ECLI:NL:RBZWB:2022:7750
Rechtbank Zeeland-West-Brabant
- Eerste aanleg - enkelvoudig
- Rechtspraak.nl
Proceskostenveroordeling in bestuursrechtelijke zaak inzake inzage persoonsgegevens
Op 15 december 2022 heeft de Rechtbank Zeeland-West-Brabant uitspraak gedaan in een bestuursrechtelijke zaak tussen verzoekers, [naam verzoeker 1] en [naam verzoeker 2], en de minister van Justitie en Veiligheid. De verzoekers hebben op 2 december 2021 beroep ingesteld omdat de minister niet tijdig had beslist op hun verzoek van 29 januari 2021 om inzage in hun persoonsgegevens op grond van de Algemene verordening gegevensbescherming (AVG). Na vier besluiten van de minister hebben de verzoekers hun beroep ingetrokken, maar verzocht om vergoeding van de proceskosten.

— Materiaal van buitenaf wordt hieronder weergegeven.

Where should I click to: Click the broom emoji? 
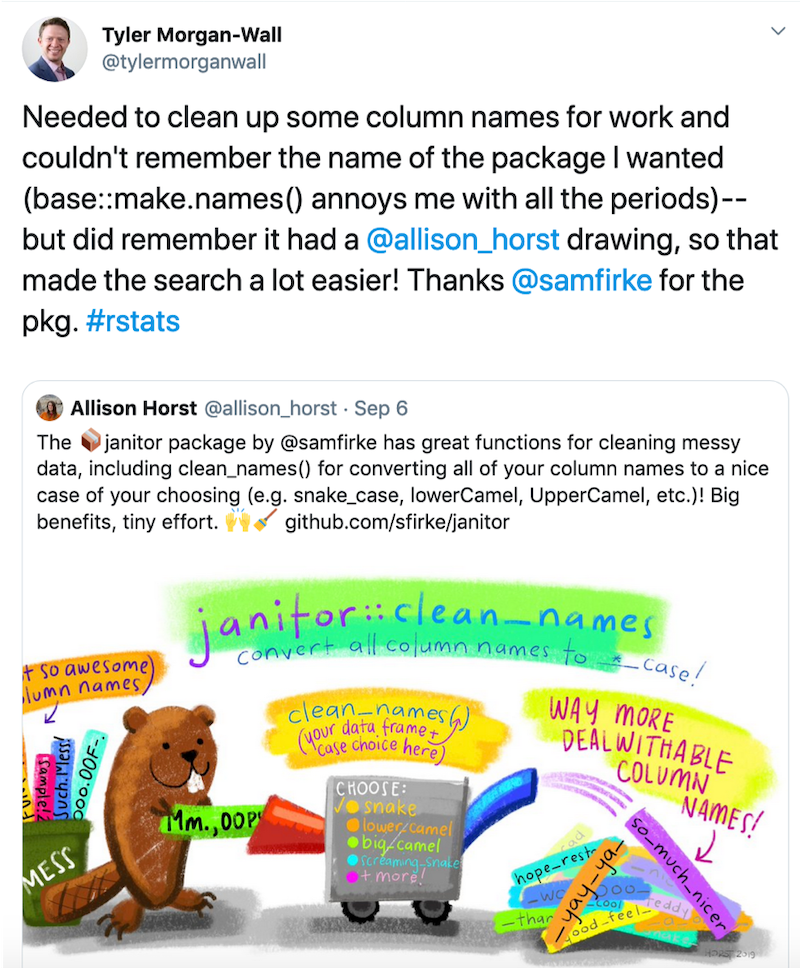click(x=264, y=522)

De rechtbank heeft de minister in de gelegenheid gesteld te reageren op het verzoek om proceskostenvergoeding. De minister heeft aangegeven bereid te zijn om de proceskosten en het griffierecht van de verzoekers te vergoeden, en heeft de zwaarte van de zaak als licht aangemerkt. De rechtbank heeft op basis van artikel 8:54 van de Algemene wet bestuursrecht (Awb) zonder zitting uitspraak gedaan op het verzoek om proceskostenveroordeling. De rechtbank heeft vastgesteld dat de minister tegemoet is gekomen aan het beroep van de verzoekers en heeft het verzoek om proceskostenvergoeding als kennelijk gegrond toegewezen.
De rechtbank heeft de proceskosten vastgesteld op € 379,50, gebaseerd op de door een derde beroepsmatig verleende rechtsbijstand. Daarnaast heeft de rechtbank de minister erop gewezen dat deze verplicht is het door de verzoekers betaalde griffierecht van € 181,- te vergoeden. De rechtbank heeft de minister veroordeeld in de proceskosten van de verzoekers tot een bedrag van € 379,50. Deze uitspraak is openbaar gemaakt en een afschrift is verzonden aan de betrokken partijen.